A first look at Land Rover’s new Defender

  • A first look at Land Rover’s new Defender

A first look at Land Rover’s new Defender

After years of being under development, the 2020 Land Rover Defender has finally been unveiled, at the 2019 Frankfurt Motor Show. Land Rover has kept the Defender true to its roots but changed everything to make it a viable offering for the present.

Land Rover is making the new Defender available in both the 90 and 110 sizes, along with a number of different design packages, each with its own interior and exterior trim options. The Defender was always Land Rover's true 4x4, compared to the Discovery and other models aimed more at posh urban cowboys.

Starting with the former, Land Rover has been careful to stress that in wants to make the Defender look modern, but still honour the heritage of the iconic original. Nods to last-gen model include the proper upright stance, the squared-off wheel arches and the short front and rear overhangs.

A new auto has remained with the usual off-road capabilities and distinctive design features.

The dashboard is set low to enhance visibility.

LEGO Land Rover Defender 2

The 110 will offer three seating configurations - five, six or seven - including three across the front just like Land Rovers of yore with the optional centre "jump seat" employed. That would take you from zero to 60 miles per hour in over 6 seconds and to a top speed of over 130 miles per hour, should you want to do that in a Land Rover for some reason. The load space behind the second row offers up to 1075 litres, increasing to as much as 2380L when folded.

The Defender sits on Land Rover's D7x platform, with "x" standing for "extreme". This is aluminium monocoque structure three times stiffer than body-on-frame cars. Notable new off-roading tech is the debut of the fully configurable Terrain Response system. Three throttle levels and gearbox sensitivity boost driver control.

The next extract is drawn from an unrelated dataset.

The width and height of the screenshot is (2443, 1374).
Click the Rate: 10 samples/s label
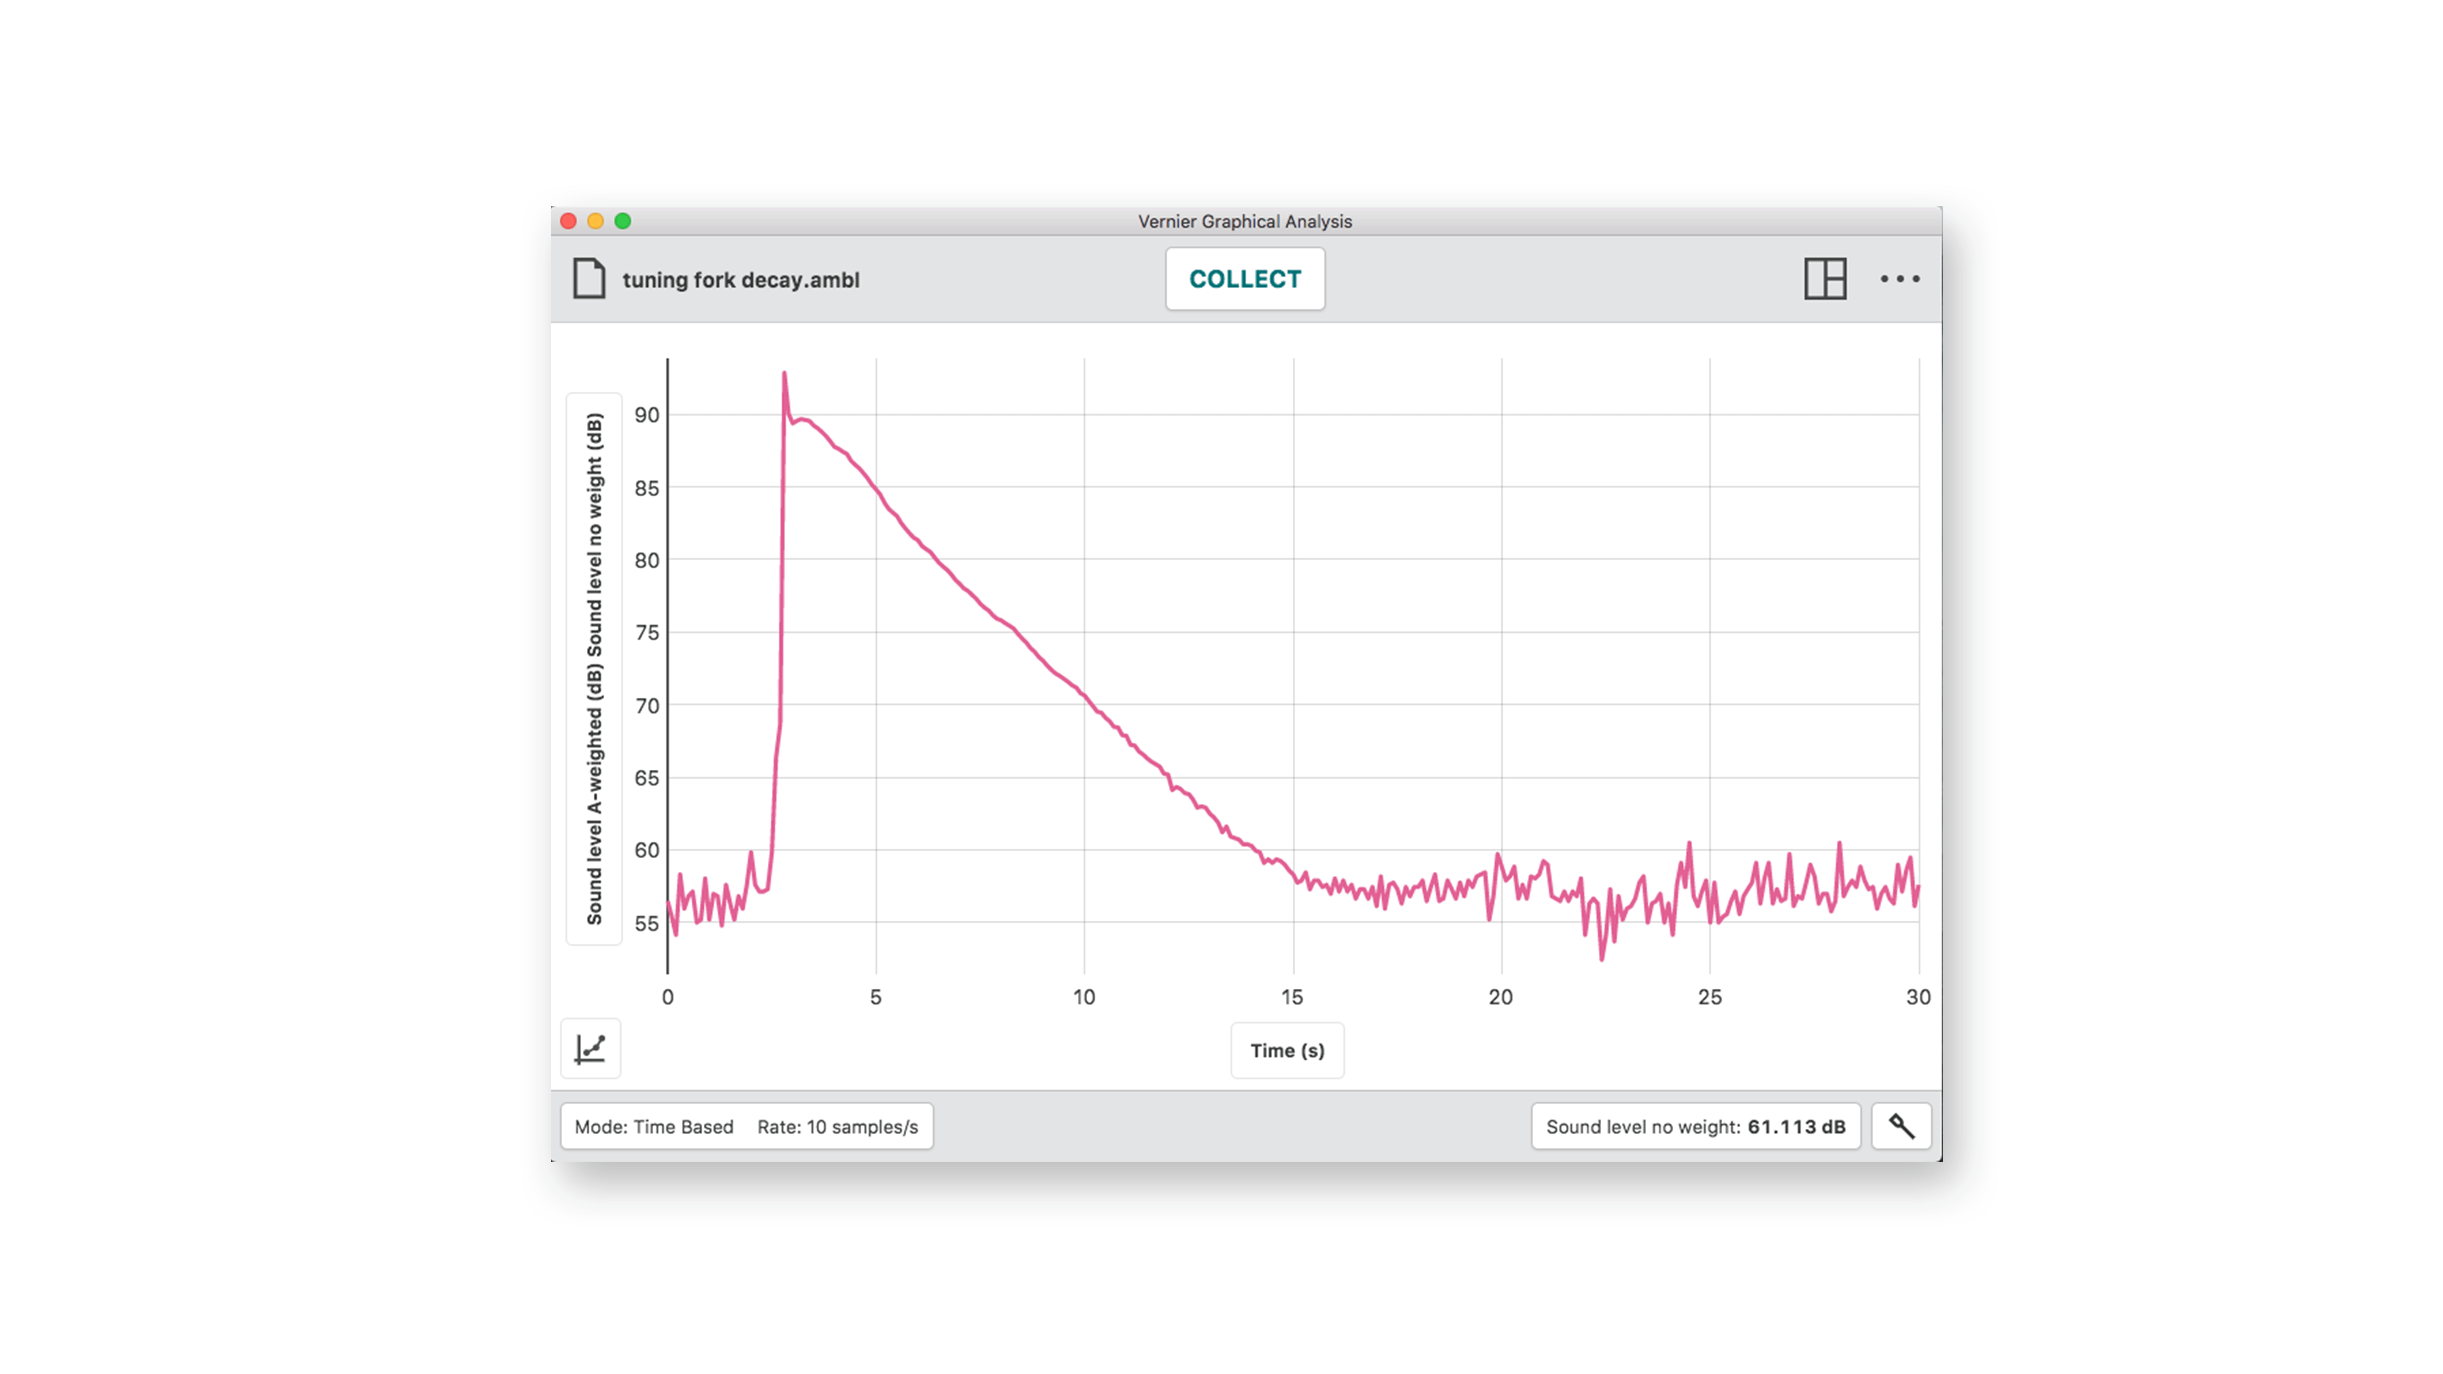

Other nice touches include 8.5 inches of ground clearance for the two-door defender, and 8.6 for the four-door version, both of which can be bumped up to 11.5 inches by selecting the vehicle's off-road-height setting. Later will be a diesel 300 horsepower six-cylinder version. A hybrid variant will soon arrive by 2020, maybe with the name P400e.

Official figures show the petrol version of the 110 can reach 100km/h from standstill in 6.1 seconds, on its way to a 191km/h top speed (or 208km/h with a Performance pack fitted), while its fuel economy on the NEDC combined cycle comes in at 9.6 litres per 100km. The diesel versions are the D200 and the D240. This makes it the flawless vehicle for Land Rover enthusiasts who feel the company may have strayed too far from signature design aesthetic.

Both the Defender 90 and 110 will be available in the United Kingdom, starting at £35 000 and £45 000 respectively.